Q: That’s true; they’re pumping cows and chickens full of everything.

A: They’re healthier and they’re fatter and they’re bigger and they make more money from the meat.

Q: So it’s not all the fault of doctors? We can lay some of the blame on farmers as well?

A: Farmers and patients. One of the stories I read in the past was a mom or dad who has been dealing with a baby who has been crying for two weeks because they have an ear infection or a viral infection and they’re at their wit’s end and they go in and demand antibiotics. The justification is that it’s a viral infection but maybe that baby will get a secondary infection, so here’s your prescription for antibiotics. Part of it is to get that patient out of the door. They think it’s going to help, and most of the time you ask that mom or dad did it help, and they’re going to say yes. Did it help? Probably not, because it never was a bacterial infection.
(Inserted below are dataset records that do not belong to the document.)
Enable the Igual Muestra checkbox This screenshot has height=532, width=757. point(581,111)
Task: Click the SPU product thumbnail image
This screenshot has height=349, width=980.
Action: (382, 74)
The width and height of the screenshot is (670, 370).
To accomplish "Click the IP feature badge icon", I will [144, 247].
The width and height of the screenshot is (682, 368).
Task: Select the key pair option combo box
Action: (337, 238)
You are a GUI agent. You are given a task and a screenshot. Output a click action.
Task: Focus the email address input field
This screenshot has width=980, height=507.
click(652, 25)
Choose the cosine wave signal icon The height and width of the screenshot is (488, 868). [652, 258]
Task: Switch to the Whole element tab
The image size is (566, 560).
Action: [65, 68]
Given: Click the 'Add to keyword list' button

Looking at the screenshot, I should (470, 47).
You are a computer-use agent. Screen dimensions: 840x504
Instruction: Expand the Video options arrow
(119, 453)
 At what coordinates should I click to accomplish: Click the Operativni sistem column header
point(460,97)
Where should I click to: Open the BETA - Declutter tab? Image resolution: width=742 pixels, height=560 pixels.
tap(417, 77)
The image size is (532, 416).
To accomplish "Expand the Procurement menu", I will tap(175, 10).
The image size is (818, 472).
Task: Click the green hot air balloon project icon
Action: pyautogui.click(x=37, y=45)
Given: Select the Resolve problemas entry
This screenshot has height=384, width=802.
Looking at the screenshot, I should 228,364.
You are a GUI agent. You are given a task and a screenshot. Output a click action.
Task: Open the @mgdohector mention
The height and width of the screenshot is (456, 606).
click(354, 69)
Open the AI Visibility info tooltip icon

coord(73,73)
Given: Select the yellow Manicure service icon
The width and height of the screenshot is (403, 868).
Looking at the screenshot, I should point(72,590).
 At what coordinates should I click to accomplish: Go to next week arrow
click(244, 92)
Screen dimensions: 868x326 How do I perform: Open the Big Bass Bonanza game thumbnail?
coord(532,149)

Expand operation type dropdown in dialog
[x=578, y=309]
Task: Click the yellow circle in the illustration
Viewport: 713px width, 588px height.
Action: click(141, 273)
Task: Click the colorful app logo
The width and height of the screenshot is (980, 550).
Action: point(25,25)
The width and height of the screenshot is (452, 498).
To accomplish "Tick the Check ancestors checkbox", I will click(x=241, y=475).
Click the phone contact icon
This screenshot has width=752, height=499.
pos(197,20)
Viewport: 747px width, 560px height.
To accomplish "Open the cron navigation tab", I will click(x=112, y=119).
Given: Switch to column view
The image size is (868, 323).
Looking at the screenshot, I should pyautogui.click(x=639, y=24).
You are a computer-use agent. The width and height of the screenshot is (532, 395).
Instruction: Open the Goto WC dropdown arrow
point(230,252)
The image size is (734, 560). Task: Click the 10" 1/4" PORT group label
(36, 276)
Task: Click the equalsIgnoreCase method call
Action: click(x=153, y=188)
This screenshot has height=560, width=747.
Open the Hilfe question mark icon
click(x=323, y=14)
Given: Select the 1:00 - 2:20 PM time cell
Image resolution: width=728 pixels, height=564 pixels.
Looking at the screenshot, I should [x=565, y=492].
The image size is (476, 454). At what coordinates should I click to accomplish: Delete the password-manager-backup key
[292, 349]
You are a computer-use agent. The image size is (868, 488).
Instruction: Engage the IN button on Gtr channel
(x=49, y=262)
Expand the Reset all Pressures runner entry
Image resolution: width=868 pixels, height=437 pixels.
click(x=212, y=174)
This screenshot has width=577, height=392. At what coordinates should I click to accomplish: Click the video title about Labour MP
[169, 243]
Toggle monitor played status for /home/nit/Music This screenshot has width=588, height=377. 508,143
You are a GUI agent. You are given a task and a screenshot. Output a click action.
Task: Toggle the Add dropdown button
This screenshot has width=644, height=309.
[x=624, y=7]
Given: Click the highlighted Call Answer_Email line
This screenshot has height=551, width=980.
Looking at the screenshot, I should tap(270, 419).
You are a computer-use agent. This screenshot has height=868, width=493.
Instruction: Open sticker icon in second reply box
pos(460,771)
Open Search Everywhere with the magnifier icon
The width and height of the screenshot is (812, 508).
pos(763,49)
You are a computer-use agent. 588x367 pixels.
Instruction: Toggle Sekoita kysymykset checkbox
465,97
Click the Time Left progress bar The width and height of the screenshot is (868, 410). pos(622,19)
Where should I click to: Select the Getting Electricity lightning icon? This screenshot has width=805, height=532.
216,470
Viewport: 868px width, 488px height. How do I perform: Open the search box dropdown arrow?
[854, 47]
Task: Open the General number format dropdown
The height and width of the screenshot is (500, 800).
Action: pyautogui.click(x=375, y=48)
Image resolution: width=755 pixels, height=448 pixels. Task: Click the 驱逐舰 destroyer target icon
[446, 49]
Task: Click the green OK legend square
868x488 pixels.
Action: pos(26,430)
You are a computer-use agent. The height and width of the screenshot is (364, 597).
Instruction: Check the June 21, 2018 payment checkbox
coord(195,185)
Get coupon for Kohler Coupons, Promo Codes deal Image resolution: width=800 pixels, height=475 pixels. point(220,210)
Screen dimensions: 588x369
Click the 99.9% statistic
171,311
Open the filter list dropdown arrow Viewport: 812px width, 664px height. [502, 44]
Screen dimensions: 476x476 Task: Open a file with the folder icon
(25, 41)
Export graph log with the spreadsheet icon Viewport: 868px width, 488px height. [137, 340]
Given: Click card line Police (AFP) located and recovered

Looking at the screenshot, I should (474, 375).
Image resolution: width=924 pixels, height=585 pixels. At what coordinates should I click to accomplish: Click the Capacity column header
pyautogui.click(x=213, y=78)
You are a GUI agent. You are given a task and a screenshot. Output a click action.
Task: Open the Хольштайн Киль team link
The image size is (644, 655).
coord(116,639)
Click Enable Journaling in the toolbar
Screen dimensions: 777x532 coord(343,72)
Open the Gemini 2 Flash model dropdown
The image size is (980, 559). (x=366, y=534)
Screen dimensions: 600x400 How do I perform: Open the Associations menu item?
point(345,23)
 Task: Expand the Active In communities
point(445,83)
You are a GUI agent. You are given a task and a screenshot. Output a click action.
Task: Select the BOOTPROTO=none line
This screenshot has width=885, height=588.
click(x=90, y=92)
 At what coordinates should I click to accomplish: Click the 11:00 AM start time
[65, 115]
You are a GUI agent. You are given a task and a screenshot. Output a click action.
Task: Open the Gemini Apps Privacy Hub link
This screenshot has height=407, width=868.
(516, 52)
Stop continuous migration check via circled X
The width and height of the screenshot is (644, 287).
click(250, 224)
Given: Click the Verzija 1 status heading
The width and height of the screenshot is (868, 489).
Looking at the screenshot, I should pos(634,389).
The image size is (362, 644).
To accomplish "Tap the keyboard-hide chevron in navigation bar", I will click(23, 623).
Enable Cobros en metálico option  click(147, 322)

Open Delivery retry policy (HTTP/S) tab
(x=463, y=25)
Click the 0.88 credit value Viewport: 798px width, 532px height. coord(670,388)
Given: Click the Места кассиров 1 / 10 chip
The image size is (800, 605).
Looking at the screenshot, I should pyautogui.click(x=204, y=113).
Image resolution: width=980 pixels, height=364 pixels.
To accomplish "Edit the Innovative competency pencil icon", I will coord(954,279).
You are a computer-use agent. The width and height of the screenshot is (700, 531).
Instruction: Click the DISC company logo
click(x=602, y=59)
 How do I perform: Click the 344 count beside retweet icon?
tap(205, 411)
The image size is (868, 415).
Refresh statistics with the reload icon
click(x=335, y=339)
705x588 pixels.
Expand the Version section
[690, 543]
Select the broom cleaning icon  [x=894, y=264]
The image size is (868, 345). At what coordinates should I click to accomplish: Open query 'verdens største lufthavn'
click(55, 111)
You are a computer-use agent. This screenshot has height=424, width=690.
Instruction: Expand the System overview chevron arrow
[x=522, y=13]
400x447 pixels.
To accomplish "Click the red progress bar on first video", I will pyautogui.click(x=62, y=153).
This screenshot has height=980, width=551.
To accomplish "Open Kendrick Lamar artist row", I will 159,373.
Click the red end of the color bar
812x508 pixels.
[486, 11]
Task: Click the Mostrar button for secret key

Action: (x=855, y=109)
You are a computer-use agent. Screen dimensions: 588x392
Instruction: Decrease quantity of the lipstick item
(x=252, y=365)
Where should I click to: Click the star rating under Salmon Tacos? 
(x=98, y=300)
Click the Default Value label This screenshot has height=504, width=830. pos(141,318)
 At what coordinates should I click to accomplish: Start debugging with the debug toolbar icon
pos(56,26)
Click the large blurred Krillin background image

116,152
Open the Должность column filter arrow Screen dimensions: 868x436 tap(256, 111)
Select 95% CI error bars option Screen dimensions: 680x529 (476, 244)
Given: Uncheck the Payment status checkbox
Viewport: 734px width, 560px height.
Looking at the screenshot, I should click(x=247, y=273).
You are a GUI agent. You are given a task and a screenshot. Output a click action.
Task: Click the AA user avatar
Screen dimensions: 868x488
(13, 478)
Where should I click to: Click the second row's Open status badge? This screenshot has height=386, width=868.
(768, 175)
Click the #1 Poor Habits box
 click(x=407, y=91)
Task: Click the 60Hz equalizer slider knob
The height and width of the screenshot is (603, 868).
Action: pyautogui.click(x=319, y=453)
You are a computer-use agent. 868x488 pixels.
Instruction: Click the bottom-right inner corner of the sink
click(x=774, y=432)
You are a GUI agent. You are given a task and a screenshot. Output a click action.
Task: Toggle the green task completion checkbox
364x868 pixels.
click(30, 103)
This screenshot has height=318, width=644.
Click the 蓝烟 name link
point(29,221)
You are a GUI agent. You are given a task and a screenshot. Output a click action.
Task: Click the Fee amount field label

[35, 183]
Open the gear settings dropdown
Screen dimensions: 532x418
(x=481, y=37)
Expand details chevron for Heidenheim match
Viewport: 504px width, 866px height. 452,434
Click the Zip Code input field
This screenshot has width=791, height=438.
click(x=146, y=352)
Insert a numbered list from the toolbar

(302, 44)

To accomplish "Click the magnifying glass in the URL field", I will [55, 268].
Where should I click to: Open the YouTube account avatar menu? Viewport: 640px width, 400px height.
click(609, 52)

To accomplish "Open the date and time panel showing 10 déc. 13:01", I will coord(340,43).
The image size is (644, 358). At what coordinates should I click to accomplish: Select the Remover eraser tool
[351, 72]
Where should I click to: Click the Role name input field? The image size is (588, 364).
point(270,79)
But that’s a placebo effect on mom or dad. Eventually the viral infection in children, babies, adults, you’re going to get better over time. It might’ve been that two-week time when it was about to get better and the antibiotics just happened to be available at that given time. That’s a big education point. You hear about it every time it’s in the news: Antibiotics do not work against viral infections. If you have a cold, don’t take an antibiotic. If you have the flu and feel awful, antibiotics won’t work.

Q: So your coach’s old advice wasn’t so bad after all — spit on it and take a lap.

A: That’s right.

Q: What’s going to be a solution? A bigger gun?

A: Inevitably a new drug — a new miracle drug that will generate resistance to it.

 

Top photo: A closeup of E. coli, which is an example of Enterobacteriaceae, a normal part of the human gut bacteria, that can become carbapenem-resistant. Carbapenems are a class of broad-spectrum antibiotics. Courtesy of the National Institute of Allergy and Infectious Diseases.